[124] Cette ville était dans la Mésopotamie, non loin des sources du Khabour ou Chaboras ou Aborras. Elle fut dans la suite nommée Théodosiopolis. Les Arabes l'appellent Rasaïn; on la trouve quelquefois mentionnée dans les auteurs syriaques sous le nom d'Aïn-varda, c'est-à-dire la fontaine de la rose. Elle est presque au centre de la Mésopotamie. Les médailles nous apprennent qu'elle reçut sous le règne de Septime-Sévère le titre de Colonie Romaine. Elle eut alors le surnom de Septimia. Voy. Eckhel, doctrina num. vet. t. 3, p. 518.—S.-M.
[125] Gordien, vainqueur des Perses, périt dans la Mésopotamie, par la trahison de Philippe, préfet du prétoire, qui fut son successeur.—S.-M.
[126] Exsectis cruribus relinquetur. Amm. Marc. l. 23, c. 5.—S.-M.
X.
Marche de l'armée en Assyrie.
Amm. l. 24, c. 1.
Zos. l. 3, c. 13 et 14.
Le fleuve Aboras faisait la séparation des terres de l'empire d'avec le pays ennemi. On passa la nuit sur ses bords, et dès le point du jour on sonna la marche. La lumière qui croissait peu à peu découvrait aux regards de l'armée les vastes plaines de l'Assyrie: l'empressement et la joie brillaient dans tous les yeux. Julien le premier à cheval, courant de rang en rang, inspirait aux soldats une nouvelle confiance. Il fit toutes les dispositions qu'on pouvait attendre d'un général expérimenté, pour la sûreté de la marche dans un pays inconnu; il envoya devant quinze cents coureurs pour battre l'estrade[127]. L'armée marchait sur trois colonnes. Celle du centre était composée de la meilleure infanterie, à la tête de laquelle était Julien.
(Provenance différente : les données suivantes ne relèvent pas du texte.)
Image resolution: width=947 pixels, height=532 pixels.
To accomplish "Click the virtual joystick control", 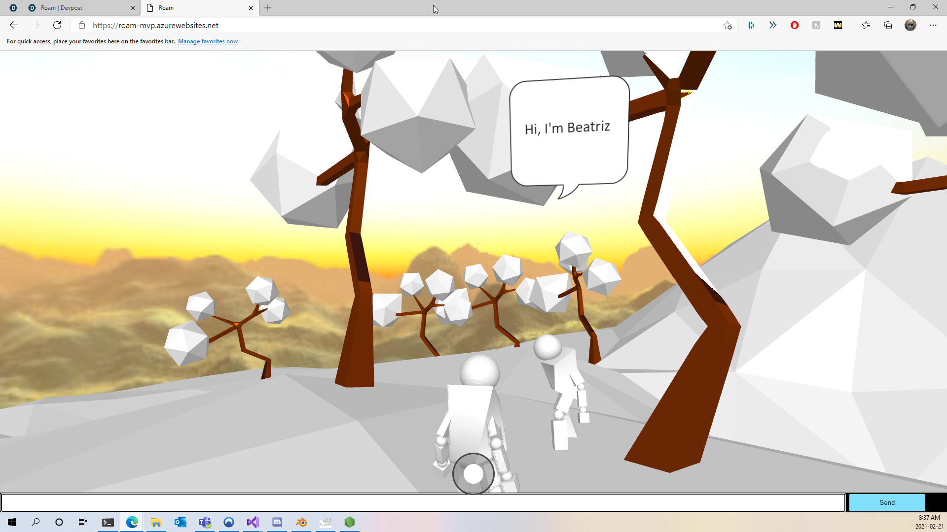I will [x=474, y=473].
A droite, le reste des légions côtoyait le fleuve sous les ordres de Névitta. A gauche, la cavalerie commandée par Arinthée et par Hormisdas[128] traversait la plaine et couvrait l'infanterie. L'arrière-garde avait pour chefs Dagalaïphe et Victor[129]. Sécundinus, duc d'Osrhoène, fermait la marche. Les bagages étaient à couvert entre les deux ailes et le corps de bataille. Pour grossir le nombre des troupes aux yeux des coureurs ennemis, on fit marcher les différents corps à grands intervalles, en sorte qu'il y avait trois lieues[130] entre la queue et la tête de l'armée. La flotte avait ordre de mesurer ses mouvements avec tant de justesse, que, malgré les fréquents détours du fleuve, elle bordât toujours les troupes de terre, sans rester en arrière, ni les devancer.
[127] Selon la chronique de Malala (part. 2, p. 18), ces quinze cents hommes appartenaient aux corps des Lancearii et des Mattiarii.—S.-M.
[128] On pourrait croire, d'après ce que dit Zosime (l. 3, c. 13), qu'Hormisdas avait le principal commandement de la cavalerie, et qu'Arinthée lui était adjoint.—S.-M.